Your output should be the lines from the one with "You are a GUI" through the last line of the records below, exactly as written, minus the pictures.

*** Data for review ***

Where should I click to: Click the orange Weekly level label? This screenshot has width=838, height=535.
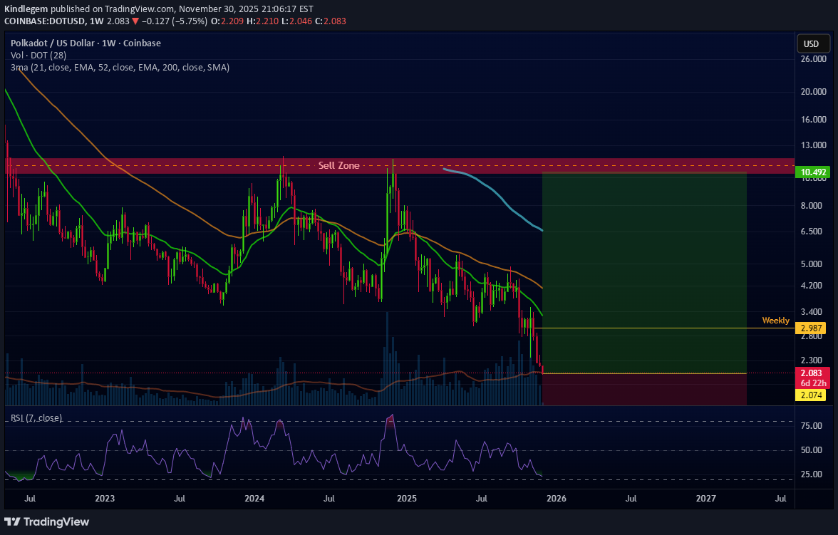(x=775, y=321)
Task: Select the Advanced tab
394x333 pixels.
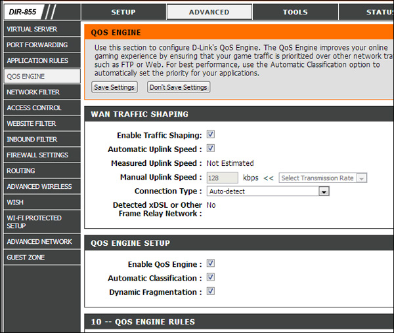Action: (x=209, y=12)
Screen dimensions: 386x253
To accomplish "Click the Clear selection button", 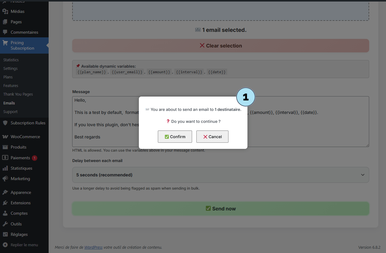I will tap(220, 46).
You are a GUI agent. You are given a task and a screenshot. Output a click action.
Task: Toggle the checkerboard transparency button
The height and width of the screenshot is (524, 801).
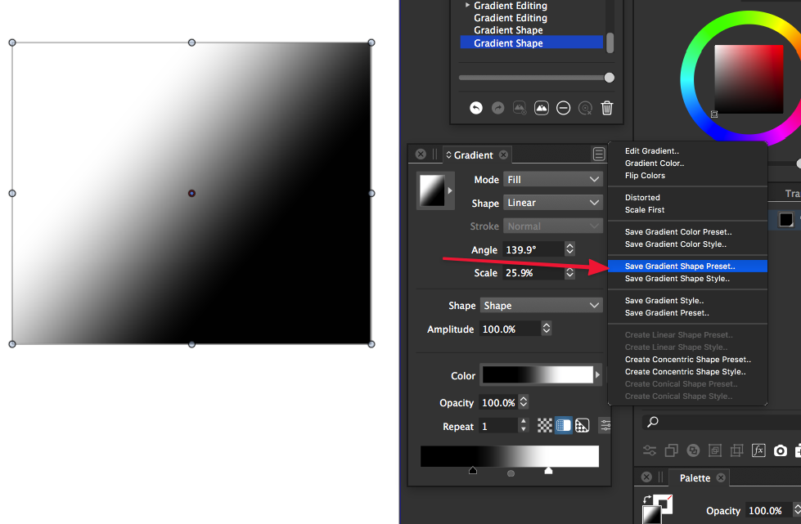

*** End of Data for review ***

**Response to this task**:
You are a GUI agent. You are given a task and a screenshot. Output a click action.
Task: Toggle the checkerboard transparency button
The height and width of the screenshot is (524, 801).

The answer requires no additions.